• Что сделать:
a) Обновите фрагмент о Боратынском от «В том же духе» до «нужна любовь моя.», заменив «рассудка» на «покоя».
b) Переведите на английский язык предложение из фрагмента о Боратынском: «Отпуск Боратынского окончился, и он вернулся в Фридрихсгам, в расположение Нейшлотского полка.»
c) Подхватите фрагмент о Боратынском и продолжите его после последнего предложения.

• Цитируемый фрагмент:
•••

В том же духе и следующее стихотворение:
Приманкой ласковых речей
Вам не лишить меня рассудка!
Конечно, многих вы милей,
Но вас любить – плохая шутка!
Вам не нужна любовь моя.
Не слишком заняты вы мною,
Не нежность – прихоть вашу я
Признаньем страстным успокою. <…>
С толпой соперников моих
Я состязаться не дерзаю
И превосходной силе их
Без битвы поле уступаю.
Разумеется, провозглашённый отказ любить только раззадорил завоевательницу писательских сердец. И её усилия не прошли даром, судя по следующему стихотворению Боратынского «Вы слишком многими любимы…»: оно настолько небрежно, угловато, не похоже на изящный стиль поэта, а тон такой раздражённый, что видно: Софье Дмитриевне всё же удалось оцарапать коготками и растревожить его сердце.
Петербургская весна
Отпуск Боратынского окончился, и он вернулся в Фридрихсгам, в расположение Нейшлотского полка.

•••

• Исходный материал:
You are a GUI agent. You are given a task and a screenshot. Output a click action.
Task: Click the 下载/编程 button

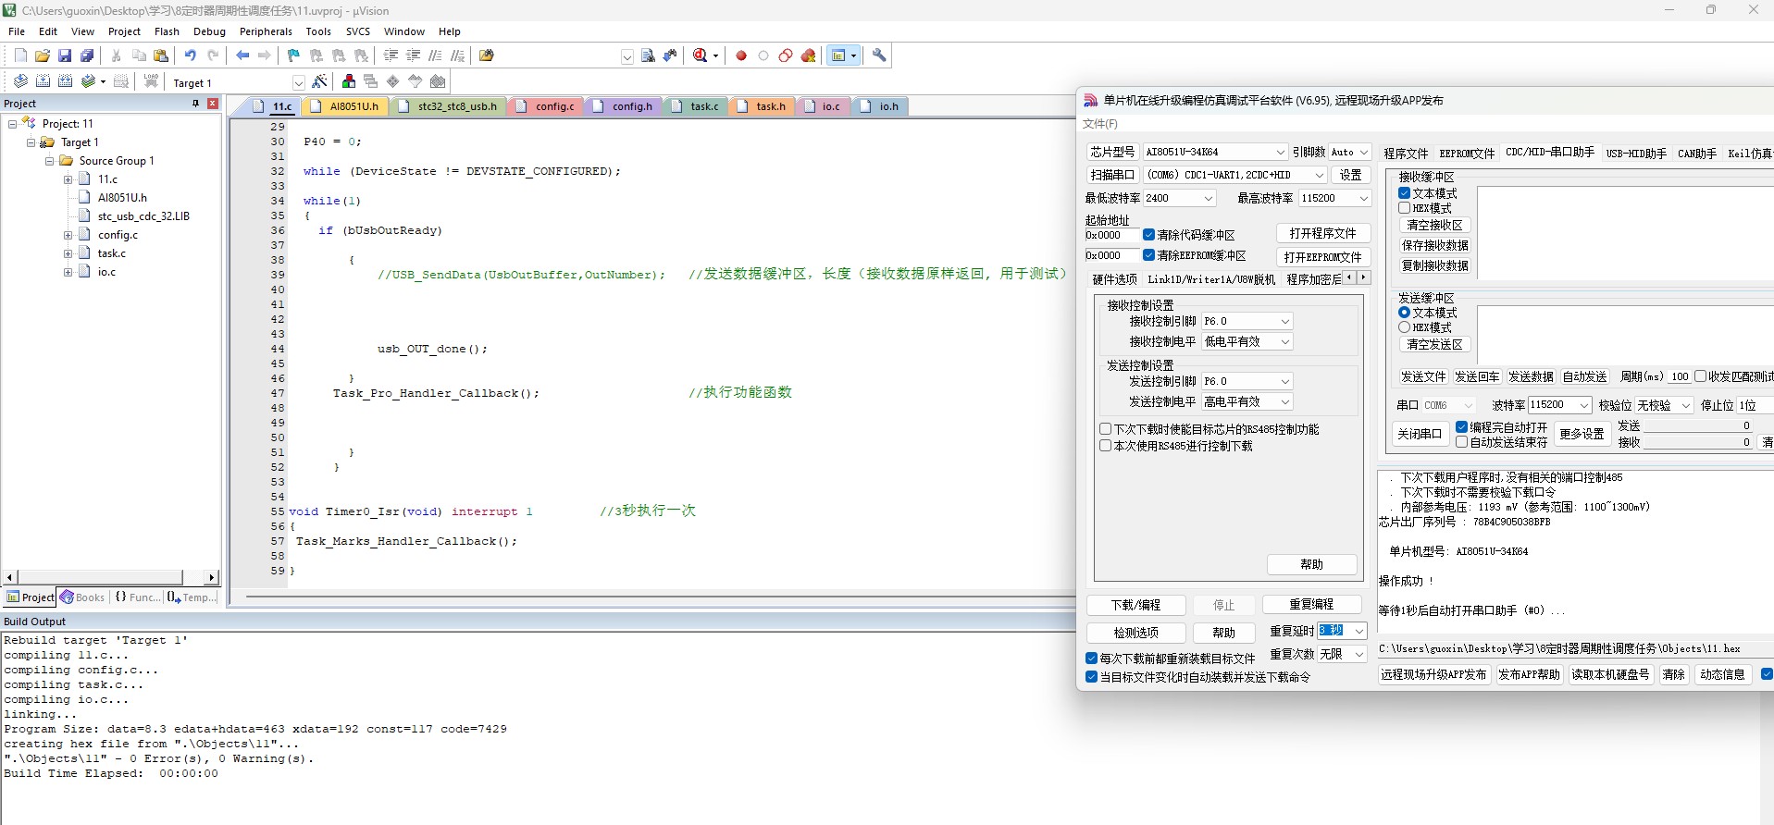(1135, 605)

•••

• Ответы по порядку:
a)
В том же духе и следующее стихотворение:
Приманкой ласковых речей
Вам не лишить меня покоя!
Конечно, многих вы милей,
Но вас любить – плохая шутка!
Вам не нужна любовь моя.

b) Baratynsky's leave came to an end, and he returned to Friedrichsham, where the Neishlot Regiment was stationed.

c)
В это время опять решалась его судьба: родственники и старая подруга Александры Фёдоровны А. Н. Бантыш-Каменская предприняли новую попытку добиться прощения у императора. Они надеялись на помощь президента Академии наук С. С. Уварова – и чтобы ввести его в курс дела, Евгений направил Уварову сведения о себе:
«Ваше превосходительство милостивый государь Сергей Семёнович. – Вы приказали доставить Вам записку об унтер-офицере Боратынском – с благодарностью исполняю ваше приказание. – Боратынский по выключении своём из пажеского корпуса вступил солдатом в гвардейский полк; через год произведён в унтер-офицеры и переведён в Нейшлотский пехотный. Теперь представлен своим начальством в прапорщики, но производство его зависит от высшего начальства. – Вот всё, что до него касается – следует то, что касается и Вашего превосходительства: возвратить человеку имя и свободу; возвратить его обществу и семейству; отдать ему самобытность, без которой гибнет душевная деятельность; одним словом: воскресить мёртвого. – Всё это Вы сделаете и всё это Вам возможно сделать. Я бы не осмелился говорить таким образом, ежели б Анна Николаевна не заставила меня почти веровать в Ваше превосходительство. – Приобщите к числу тех, которые Вам обязаны, ещё одного благодарного. – С глубочайшим почтением – честь имею быть Вашего превосходительства, – милостивый государь, покорнейшим слугою – Евгений Боратынский. – 1821-го года – марта 12 дня».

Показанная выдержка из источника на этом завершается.